Regarding storage, the priority is to determine the availability of free space. Additionally, it's essential to monitor activity density within critical storage groups to identify potential bottlenecks caused by improper distribution.

blog 1 picture 5.png

Figure 5. Storage free space KPI - Zetaly Service Intelligence

blog 1 picture 6.png

Figure 6. Storage group monitoring per % of free space available - Zetaly Service Intelligence

 

Question #3 - What is the quality

The availability of services for users is the primary indicator of quality. Distributed servers must be up and running when business users need to access them. On the mainframe side, it involves ensuring that OLTP servers are accessible during business hours and that batch jobs are completed for uninterrupted business continuity. Monitoring critical paths helps ensure the readiness of TP operations for resumption.

Response times for various applications serve as another quality indicator. Lengthy wait times for answers or job completion are undesirable for users. Maintaining good response times is crucial for customer satisfaction. Average response times for online activity provide a starting point and help identify deviations. For deeper insights, monitoring response times at the business application level is recommended to identify specific users experiencing poor response times.

blog 1 picture 7.png

Figure 7. Volume of transactions vs. response time - Zetaly Service Intelligence

In mainframe environments, analyzing the Workload Manager (WLM) is valuable for understanding service quality. This z/OS component provides performance indexes for each service class, indicating whether performance goals are being met. An index greater than 1 signifies lower-than-expected service quality.

blog 1 picture 8.png

Figure 8. Performance index evolution - Zetaly Service Intelligence

The Mean Time To Repair (MTTR), specified in the SLAs, should also be tracked. Access to appropriate data for investigation facilitates the reduction of MTTR.

 

Question #4 - What are the associated costs?

In the distributed world, costs are often easier to follow as each new server has a specific and known cost. The same can be applied to additional memory, processors, storage devices… Software costs are usually part of enterprise contracts that ease budget tracking. However, in mainframe environments, costs can be a tricky thing to follow.

Software accounts for nearly 50% of mainframe costs. Many IBM software products are invoiced monthly based on the peak Million Service Units (MSUs) consumed. Monitoring MSU consumption is essential for controlling mainframe costs. Since this consumption peak is calculated for each LPAR (Logical Partition), focusing on MSU levels at this scope is recommended. However, it's important to identify the specific contributors to billing for cost-reduction initiatives.

blog 1 picture 9.png

Figure 9. MSU peak per day vs. total capacity - Zetaly Service Intelligence

Costs are not limited to software expenses. Hardware investments, human resources, and services also contribute to the overall budget. Tracking costs versus the budget for each expenditure item provides valuable insights for effective cost control.
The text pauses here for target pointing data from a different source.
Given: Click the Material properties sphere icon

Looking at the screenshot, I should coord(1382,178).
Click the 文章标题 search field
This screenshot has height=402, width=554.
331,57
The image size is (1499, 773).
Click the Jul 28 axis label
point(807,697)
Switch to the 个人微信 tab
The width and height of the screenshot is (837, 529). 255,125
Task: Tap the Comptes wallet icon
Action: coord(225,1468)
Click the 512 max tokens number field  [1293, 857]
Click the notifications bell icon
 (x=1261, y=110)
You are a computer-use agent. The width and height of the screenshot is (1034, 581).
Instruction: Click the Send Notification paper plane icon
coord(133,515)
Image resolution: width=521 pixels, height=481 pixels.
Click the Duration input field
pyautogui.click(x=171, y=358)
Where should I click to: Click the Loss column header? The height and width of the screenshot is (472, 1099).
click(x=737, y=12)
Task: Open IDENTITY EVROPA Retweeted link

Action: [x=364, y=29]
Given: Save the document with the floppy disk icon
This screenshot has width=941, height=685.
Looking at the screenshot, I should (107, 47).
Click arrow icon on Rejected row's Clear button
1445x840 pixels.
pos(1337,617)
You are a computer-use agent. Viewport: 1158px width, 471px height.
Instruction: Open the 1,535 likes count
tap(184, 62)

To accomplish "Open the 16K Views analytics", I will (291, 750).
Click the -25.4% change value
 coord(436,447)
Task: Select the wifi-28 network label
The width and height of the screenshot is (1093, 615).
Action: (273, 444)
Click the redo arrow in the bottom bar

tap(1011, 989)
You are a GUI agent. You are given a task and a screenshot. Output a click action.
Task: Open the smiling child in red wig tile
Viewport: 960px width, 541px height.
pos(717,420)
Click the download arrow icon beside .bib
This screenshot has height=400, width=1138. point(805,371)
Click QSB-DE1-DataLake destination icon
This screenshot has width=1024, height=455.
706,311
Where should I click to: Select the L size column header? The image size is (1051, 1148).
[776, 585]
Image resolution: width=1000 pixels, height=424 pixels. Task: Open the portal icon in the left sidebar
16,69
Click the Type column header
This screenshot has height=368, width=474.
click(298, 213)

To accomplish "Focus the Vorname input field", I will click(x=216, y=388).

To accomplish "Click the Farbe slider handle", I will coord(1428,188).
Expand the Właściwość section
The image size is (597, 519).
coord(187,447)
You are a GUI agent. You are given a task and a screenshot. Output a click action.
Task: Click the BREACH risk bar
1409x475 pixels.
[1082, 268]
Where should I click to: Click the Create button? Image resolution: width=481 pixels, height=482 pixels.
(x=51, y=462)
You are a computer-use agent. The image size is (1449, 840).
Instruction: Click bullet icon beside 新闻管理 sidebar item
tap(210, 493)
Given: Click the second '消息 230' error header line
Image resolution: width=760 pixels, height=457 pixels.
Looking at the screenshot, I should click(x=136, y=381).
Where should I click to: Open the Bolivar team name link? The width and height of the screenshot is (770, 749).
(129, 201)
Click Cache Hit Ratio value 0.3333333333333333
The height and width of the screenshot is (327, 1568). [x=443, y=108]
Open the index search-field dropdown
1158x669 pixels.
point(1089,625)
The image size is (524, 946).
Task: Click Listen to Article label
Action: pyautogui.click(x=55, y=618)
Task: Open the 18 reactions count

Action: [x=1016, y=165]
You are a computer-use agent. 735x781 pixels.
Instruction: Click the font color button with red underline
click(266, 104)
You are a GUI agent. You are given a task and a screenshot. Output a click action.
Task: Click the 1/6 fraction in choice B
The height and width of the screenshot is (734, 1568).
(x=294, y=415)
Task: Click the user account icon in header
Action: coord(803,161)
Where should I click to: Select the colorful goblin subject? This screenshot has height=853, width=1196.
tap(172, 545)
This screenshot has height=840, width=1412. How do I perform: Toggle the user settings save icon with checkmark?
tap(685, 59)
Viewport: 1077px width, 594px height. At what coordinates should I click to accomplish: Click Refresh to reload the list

To summarize, the IT team needs to monitor IT production daily to ensure optimal performance, detect and troubleshoot issues promptly, and facilitate effective capacity planning. By monitoring systems, networks, and applications, they can identify performance bottlenecks, proactively address potential problems, and optimize resource utilization. Real-time monitoring allows for quick detection of issues and enables timely troubleshooting, minimizing downtime and ensuring uninterrupted business operations. Additionally, monitoring helps the team assess capacity requirements and scalability needs, ensuring that IT infrastructure can meet the demands of the organization.